Read Articleadded Oct 12, 2025
Why Authors Will Pay to Be in AI Training

As AIs become the default interface for knowledge, authors will prioritize getting their works into AI training sets—even paying for inclusion—to shape how AIs answer and what they recommend. The Anthropic case highlights that legal access matters more than copying per se, and that copyright law needs new mechanisms suited to AI learning. Optimizing writing for AI comprehension will be a core skill, as long-term influence will hinge on being part of AI’s growing, compounding memory.

Key Points

  • Authors will likely pay AI companies to include their works in training to avoid obscurity and to influence AI outputs.
  • The Anthropic settlement penalized unauthorized possession of book copies, while suggesting training can be fair use if content is legally obtained.
  • Traditional copyright centered on copying is ill-fitted to AI training; new rights (e.g., a “Right of Reference”) may be needed.
  • AI will be the primary discovery and truth arbiter for many users, making inclusion in training corpora vital for cultural relevance.
  • Writers will optimize for “AI-friendly” formats and structures to maximize machine comprehension and long-term influence.

Sentiment

The overall sentiment of the Hacker News discussion is overwhelmingly negative and highly critical of the article's premise.
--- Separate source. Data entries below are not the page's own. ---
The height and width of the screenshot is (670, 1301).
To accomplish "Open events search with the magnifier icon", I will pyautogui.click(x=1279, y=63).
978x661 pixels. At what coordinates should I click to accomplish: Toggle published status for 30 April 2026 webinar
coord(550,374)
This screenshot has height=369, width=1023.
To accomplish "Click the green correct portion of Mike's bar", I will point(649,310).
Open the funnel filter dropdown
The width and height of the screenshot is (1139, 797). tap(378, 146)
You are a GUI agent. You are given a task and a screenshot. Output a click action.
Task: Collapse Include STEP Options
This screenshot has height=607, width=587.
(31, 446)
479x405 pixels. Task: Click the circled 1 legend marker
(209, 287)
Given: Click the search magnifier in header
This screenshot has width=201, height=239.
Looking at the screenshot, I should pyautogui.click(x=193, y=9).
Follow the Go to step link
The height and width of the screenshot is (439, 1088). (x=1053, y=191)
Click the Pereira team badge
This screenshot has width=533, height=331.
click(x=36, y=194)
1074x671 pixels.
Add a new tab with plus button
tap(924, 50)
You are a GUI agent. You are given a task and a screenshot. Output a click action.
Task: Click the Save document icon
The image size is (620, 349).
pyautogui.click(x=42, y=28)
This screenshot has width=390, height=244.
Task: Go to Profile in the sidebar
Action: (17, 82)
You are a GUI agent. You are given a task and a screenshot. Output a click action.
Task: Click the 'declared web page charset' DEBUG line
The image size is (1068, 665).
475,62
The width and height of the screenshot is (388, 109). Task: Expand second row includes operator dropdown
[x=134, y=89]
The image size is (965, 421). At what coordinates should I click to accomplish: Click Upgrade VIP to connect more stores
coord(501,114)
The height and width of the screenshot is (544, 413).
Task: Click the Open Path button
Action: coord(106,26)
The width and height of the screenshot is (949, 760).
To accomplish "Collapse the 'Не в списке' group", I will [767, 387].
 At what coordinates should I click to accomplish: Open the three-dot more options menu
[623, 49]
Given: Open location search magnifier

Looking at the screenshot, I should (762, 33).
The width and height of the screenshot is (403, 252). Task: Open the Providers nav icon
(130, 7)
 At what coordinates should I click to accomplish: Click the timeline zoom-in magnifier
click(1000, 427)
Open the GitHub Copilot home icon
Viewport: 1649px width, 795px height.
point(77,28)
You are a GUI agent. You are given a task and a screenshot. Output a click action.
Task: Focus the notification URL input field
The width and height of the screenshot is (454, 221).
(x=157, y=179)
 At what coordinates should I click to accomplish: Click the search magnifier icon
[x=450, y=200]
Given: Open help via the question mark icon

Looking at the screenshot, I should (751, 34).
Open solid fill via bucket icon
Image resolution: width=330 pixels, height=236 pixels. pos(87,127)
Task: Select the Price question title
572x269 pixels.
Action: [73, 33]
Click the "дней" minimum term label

Commenters largely view the described future as dystopian, exploitative, and antithetical to human creativity and artistic value, expressing outrage, pessimism, and strong rejection.

In Agreement

  • The article's argument holds more for non-fiction 'idea books' (e.g., deep work, black swan) whose impact is measured by how much they permeate culture and are attributed to their originators, rather than fiction/memoir aiming for emotional states.
  • Authors like Kevin Kelly and Tyler Cowen, whose writing is not their main income and whose books serve to spread ideological agendas (economic & technological growth), might genuinely support writing for AIs to influence future information consumption.
  • Qualities that make writing good for humans, such as clarity, structure, and economy of language, will also make it more parseable and effective for AI ingestion.

Opposed

  • The future described in the article, where authors primarily write for AIs and legacy is measured by AI inclusion, is a 'dystopian hellscape' that devalues human creativity, passion, and artistic integrity.
  • Most authors are 'outraged' by AI companies using their copyrighted books without recompense, viewing the article's premise as a justification for 'extortion' by these companies.
  • The article is perceived as 'propaganda style' and a 'morale booster for "AI" cultists,' rather than a rational proposal.
  • The idea of optimizing writing for machine ingestion is seen as fundamentally destructive to the purpose of writing for humans, sacrificing the 'point' of creating art and passion.
  • There is concern that LLMs, if influenced by such agendas and profit motives, will become 'enshittified' rather than truly useful.